CarolNovember 14, 2022 at 12:53 pm
I was wondering if painting the drainpipe white might work better…the gold kinda draws your eye to it. Just a thought…
KarenNovember 14, 2022 at 1:46 pm
I’m loving the golden drainpipe, I find it quirky and now that the look is so clean, it wouldn’t bother me at all. And I’m not a fan of gold normally… it so funny how different we human beings view things! I’m curious how Kristy is going to decide 🙂
Mrs. DavidNovember 14, 2022 at 2:51 pm
I was so excited when I saw the photo of the gold painted water supply lines. I thought Kristi’s plan was to paint all plumbing related items gold, to match the faucet and drain pipe when I first saw that photo.
It just makes sense to me…to paint them gold, all other plumbing fixtures are gold in this bathroom. If the water supply lines and flanges are going to be white, I think the drain pipe should as well. But, that’s me. What would look best and make the most sense, in my mind.
Since it’s Kristi’s space, she gets to decide! And; her rooms are gorgeous so I know whatever she chooses will be great.
YHWH Bless You : )
Alta CraigNovember 14, 2022 at 3:56 pm
So happy for you that you found a solution that works! Those little niggling things can really get to you. It does look really nice!
elleNovember 15, 2022 at 10:10 am
Wonderful solution! It all looks great. Love the gold drain pipe matching the faucet. This is an incredible amazing bathroom!
NikkiNovember 15, 2022 at 10:19 am
Wow! It looks fantastic!
RobinNovember 15, 2022 at 10:25 am
I guess I didn’t realize what a difference it would make until you showed the difference! Yes, raising it makes it a non-issue, completely. Problem solved! The gold pipes look fine, they offer a grounding effect with line and color. Whatever is left, paint white and call it good – you’ll never notice it.

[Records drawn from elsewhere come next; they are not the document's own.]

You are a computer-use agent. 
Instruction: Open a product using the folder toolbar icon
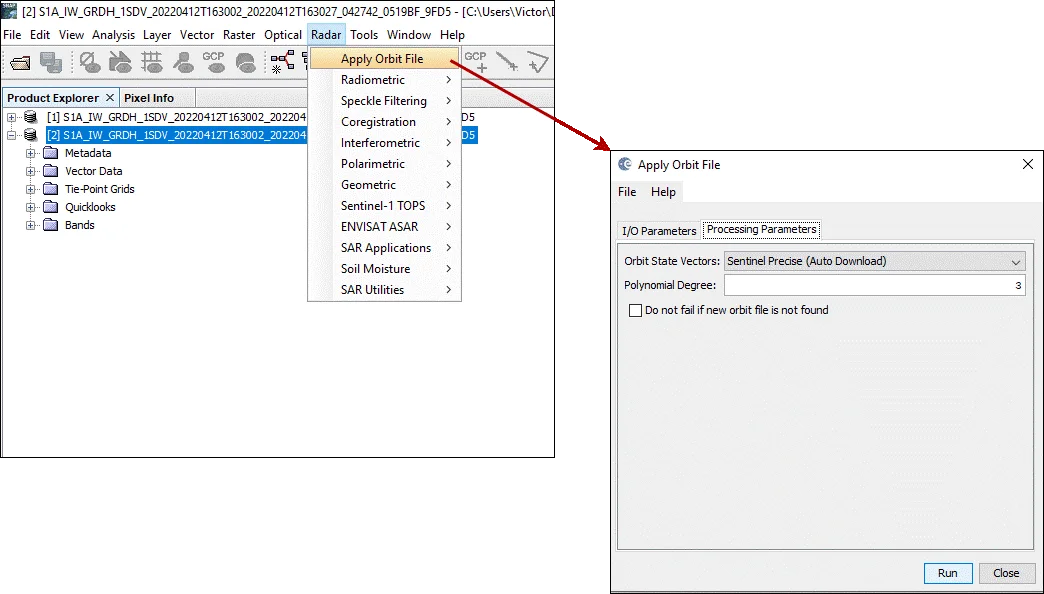[x=20, y=62]
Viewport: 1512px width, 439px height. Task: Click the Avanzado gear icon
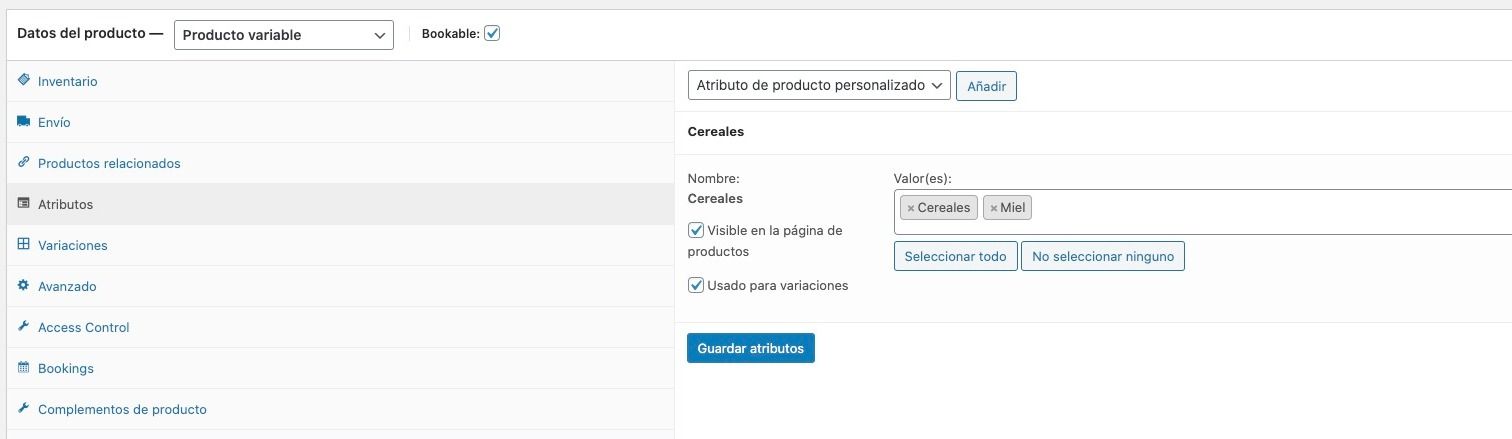24,285
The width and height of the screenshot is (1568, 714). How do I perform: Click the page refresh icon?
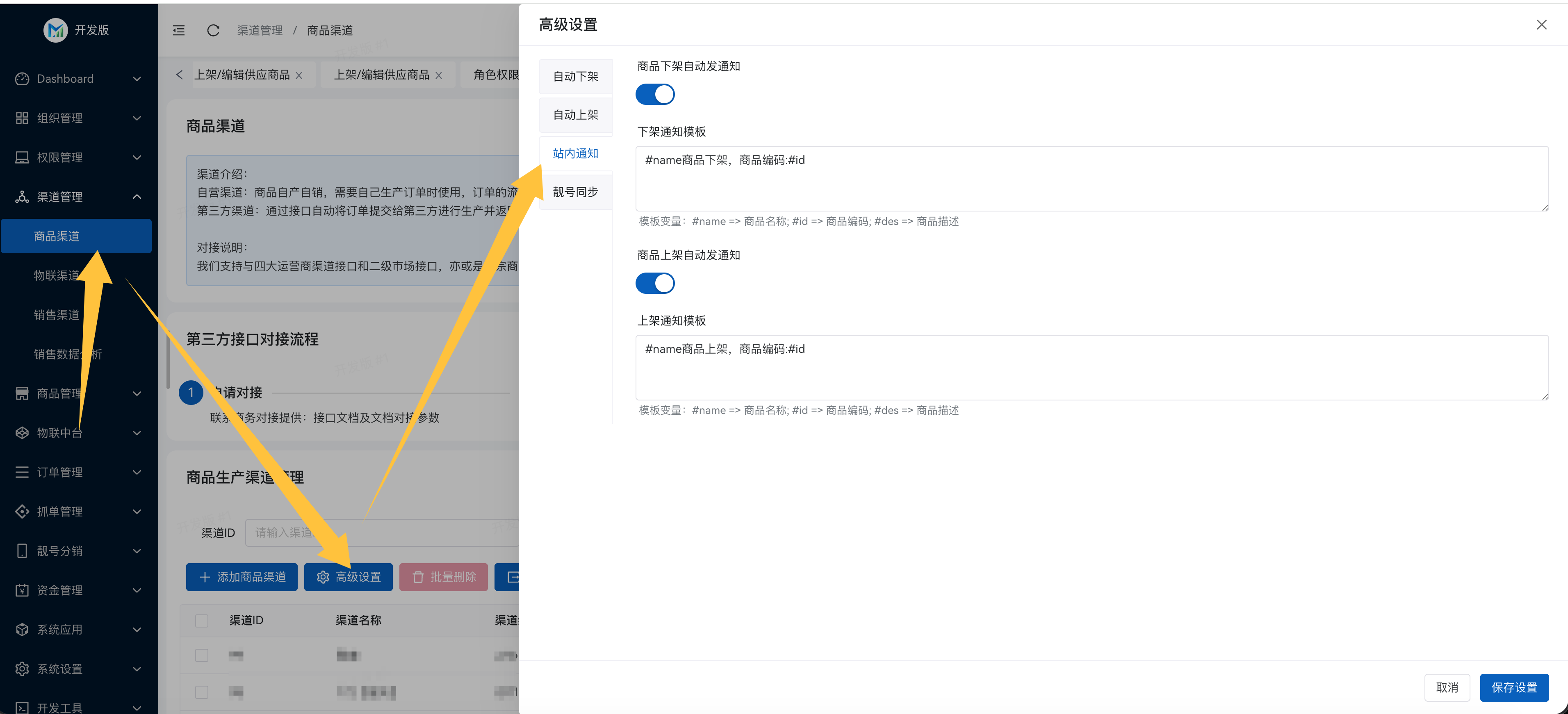(x=213, y=30)
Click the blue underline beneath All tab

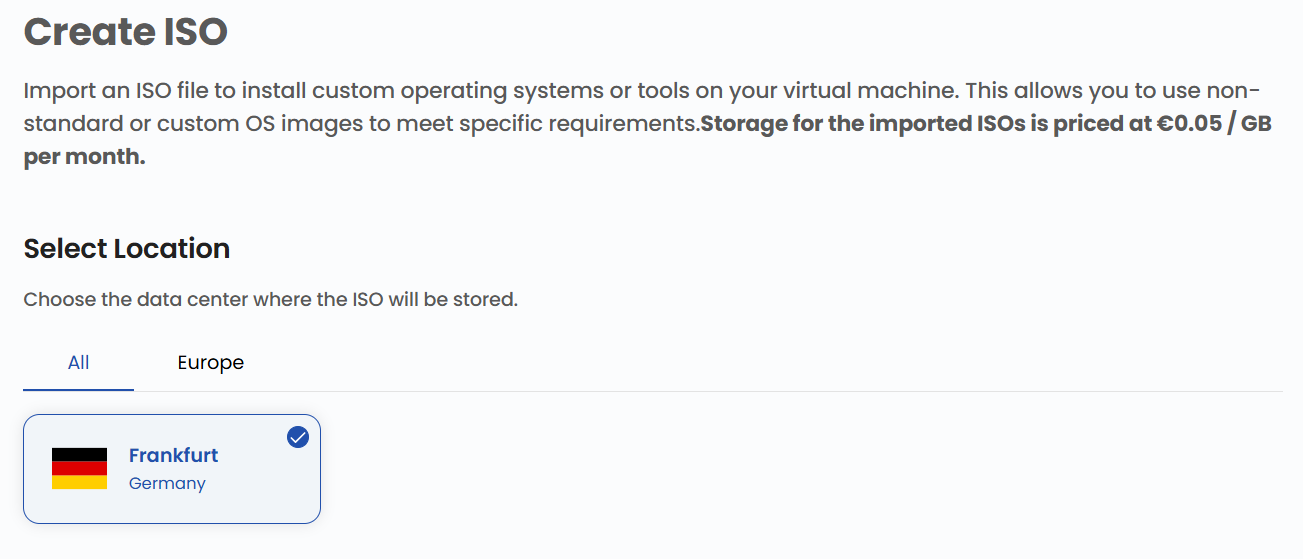[79, 389]
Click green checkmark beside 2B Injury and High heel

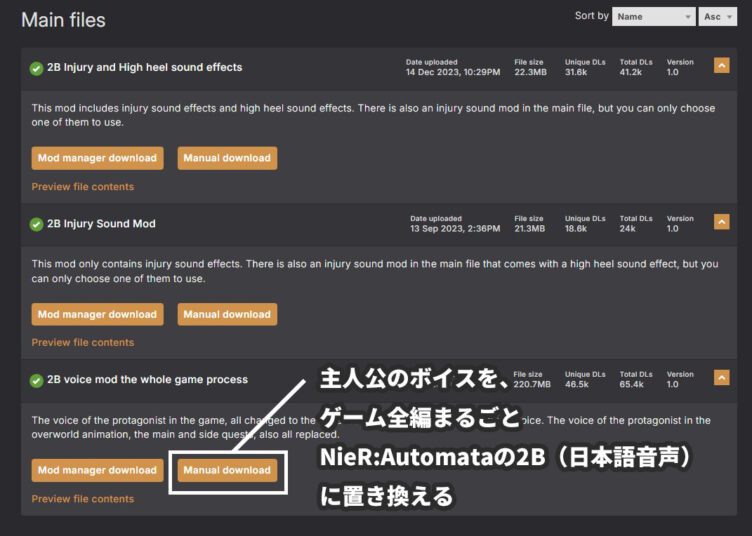click(x=37, y=69)
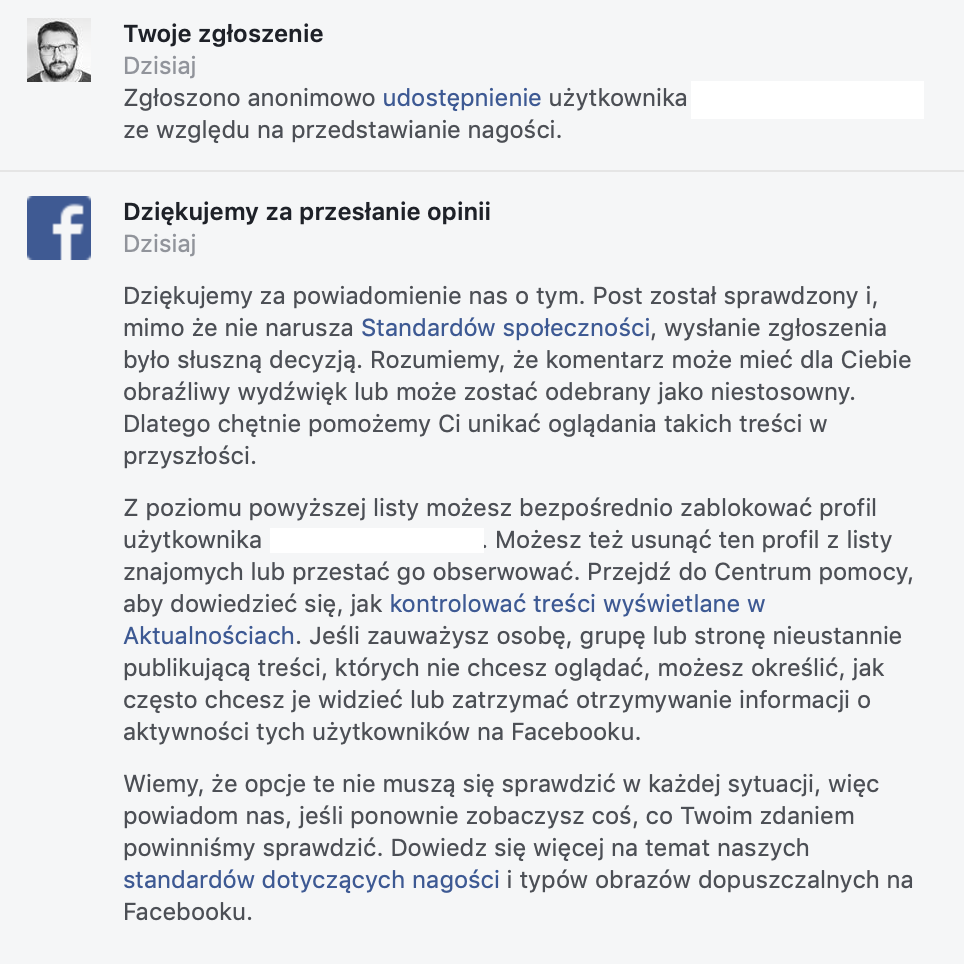Image resolution: width=964 pixels, height=964 pixels.
Task: Open the "Standardów społeczności" link
Action: coord(505,328)
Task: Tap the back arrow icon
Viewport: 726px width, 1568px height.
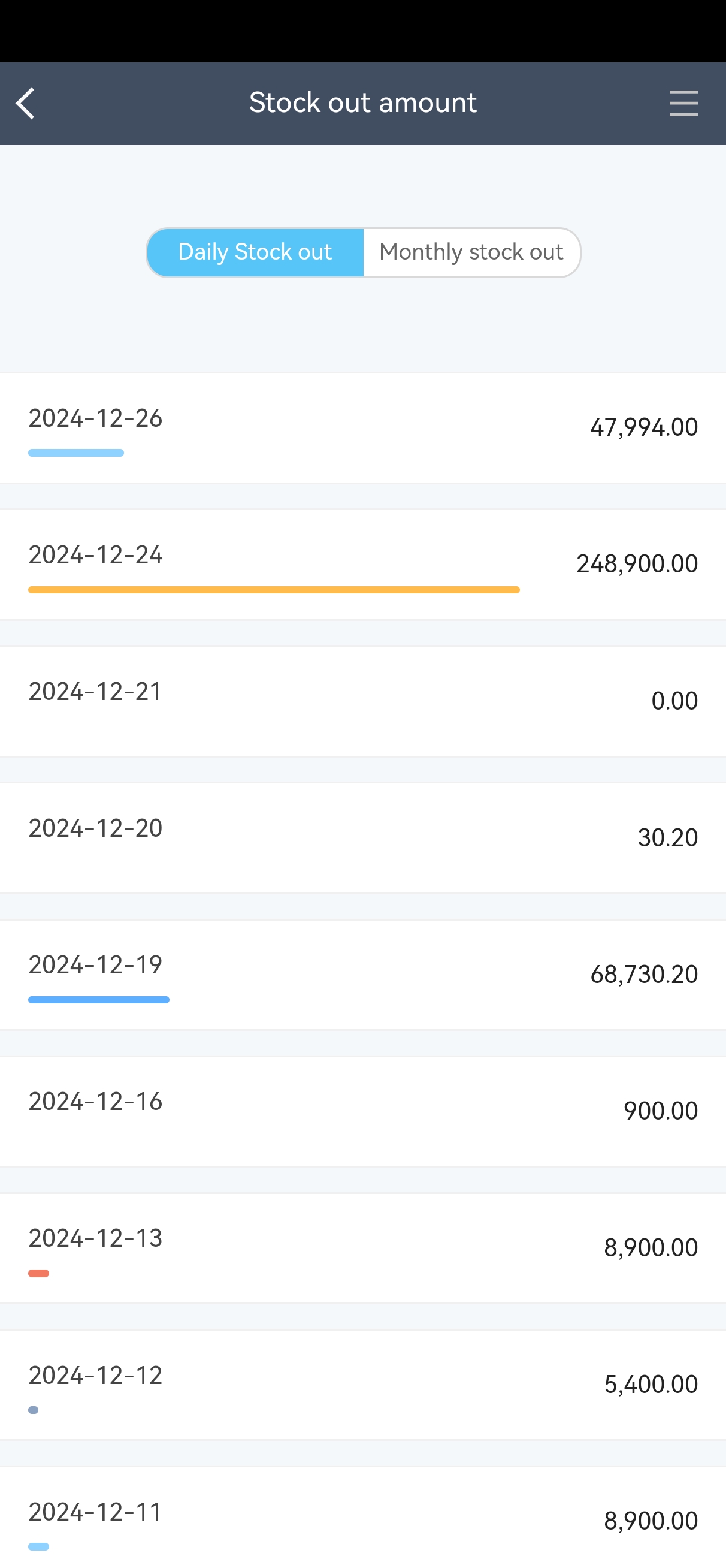Action: pos(26,103)
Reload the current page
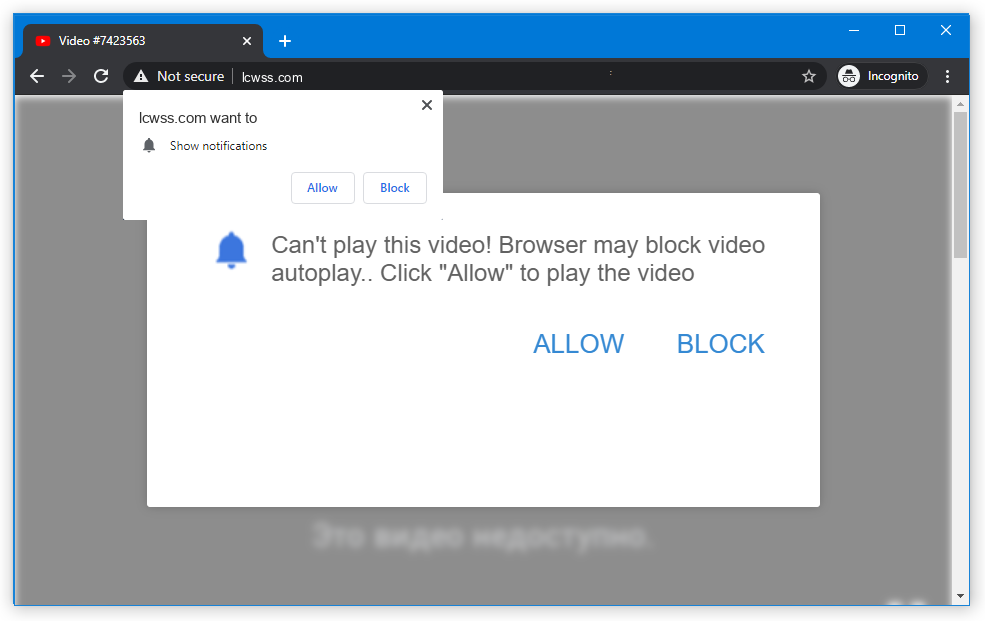985x621 pixels. 101,76
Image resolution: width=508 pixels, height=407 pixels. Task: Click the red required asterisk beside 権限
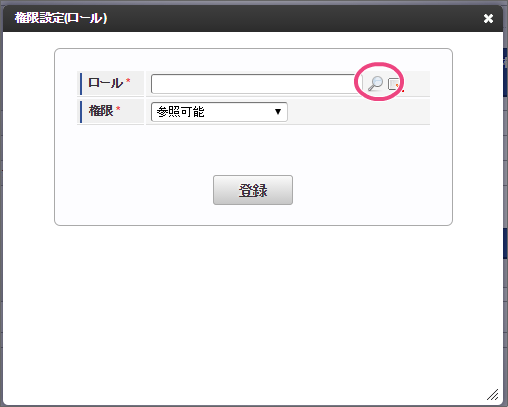click(118, 109)
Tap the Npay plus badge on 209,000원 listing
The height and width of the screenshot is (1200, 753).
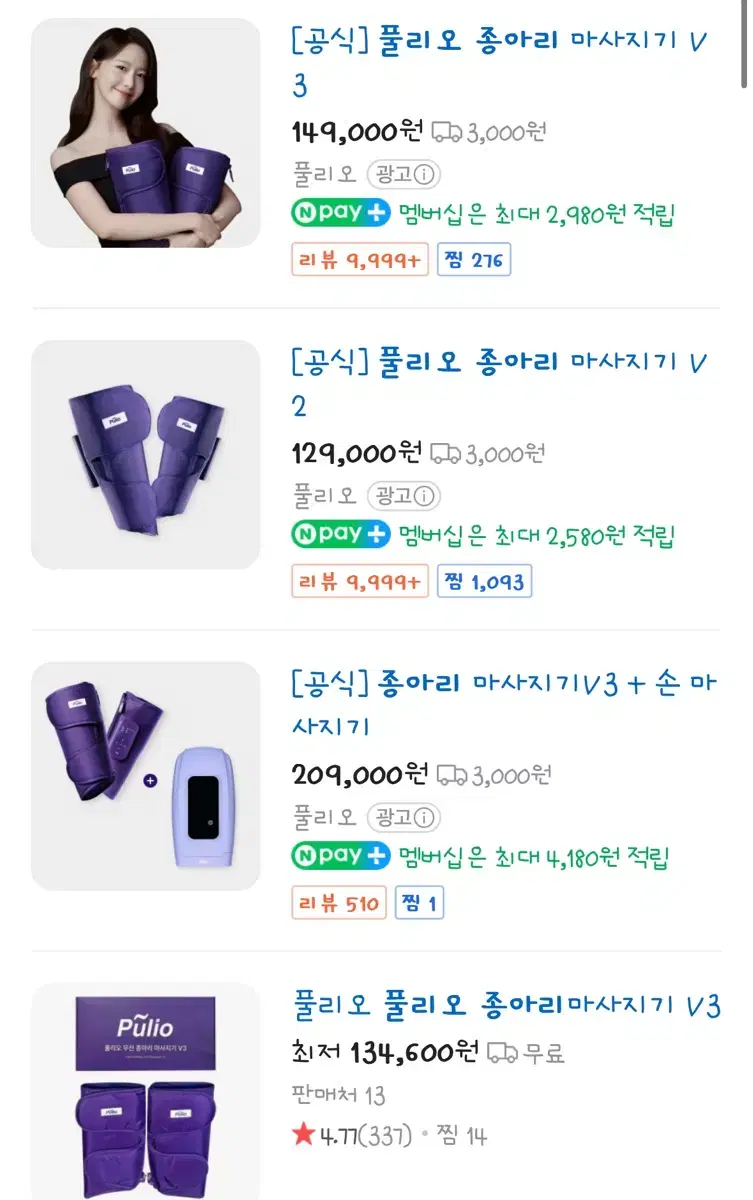tap(340, 857)
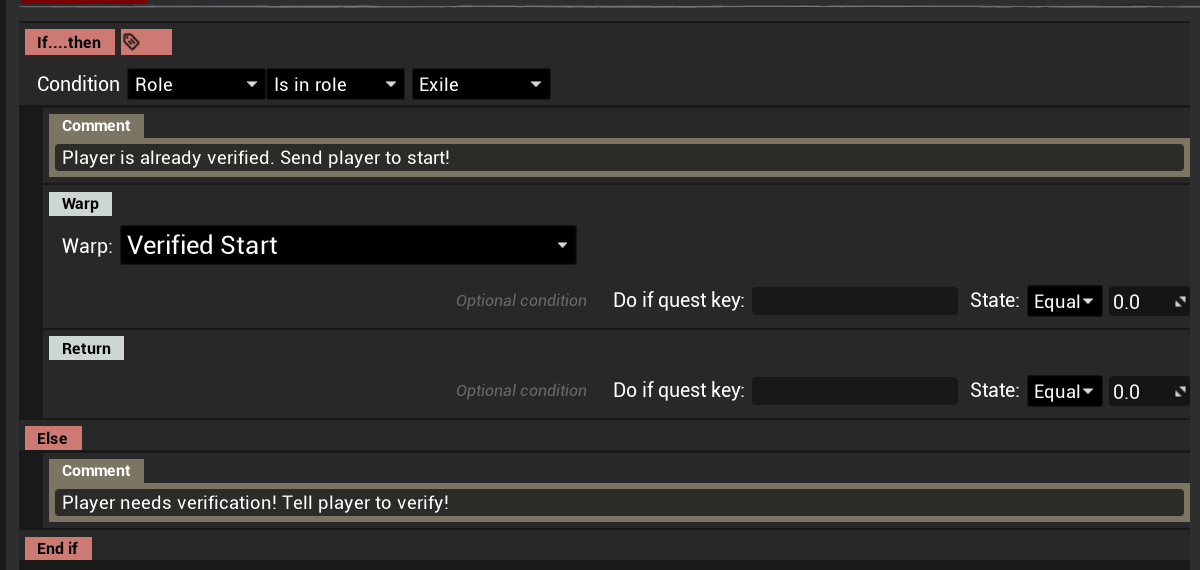Click the 0.0 state value in Warp block
The width and height of the screenshot is (1200, 570).
pos(1138,302)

Caroline-NDNovember 15, 2022 at 10:29 am
It looks so much better!
I have to ask, and not my business, 😊 but why are the upper stiles (styles?) on the access panel not mitered?
SusanNovember 15, 2022 at 10:58 am
Did you notice in the picture “when you sit on the toilet and look around the corner” that it was looking back at you!! With gratitude, no doubt! Lol
Still my hero!!
Linda S.November 15, 2022 at 11:09 am
How elegant!” I really like how the undersink bit now mirrors the color and shape of the wall sconces.
ChrisNovember 15, 2022 at 11:37 am
A worthwhile fix especially for just $125 and in a couple of months, I think you’ll cease to even notice from the WC or tub.
SueNovember 15, 2022 at 2:12 pm
It already looks better and once it is all white, it’ll be even better.
Kate SNovember 15, 2022 at 3:15 pm
Joan HornungNovember 15, 2022 at 6:13 pm
Oh, 🤣 I thought that panel and the drain were going to be the color of the sconces and the faucets in the end. That actually looks good too! I see you are still making everything white which of course will not bring attention to plumbing solutions. AND, it does look so much better than all those loops and valves. Great reasonable solution. You are SO smart! And, YES, sometimes it’s worth consulting a pro to avoid so much struggle and work. SOLVED! On to the next…you are doing great!
EileenNovember 15, 2022 at 7:41 pm
You are amazing with your attention to detail.
JillNovember 17, 2022 at 2:23 pm
I think it is all looking amazing Kristi! Wish I had your talent, and bravado to tackle such projects. My biggest project this past year was installing landscape lighting. Which did come out great. So satisfying. I’m hoping to get my kitchen cabinets painted next year. But I keep second guessing my color choices.
BeckyNovember 18, 2022 at 8:16 am
$125?!?! You’re kidding! It costs that just to have the plumber come out, here! 😄 Deal of a lifetime!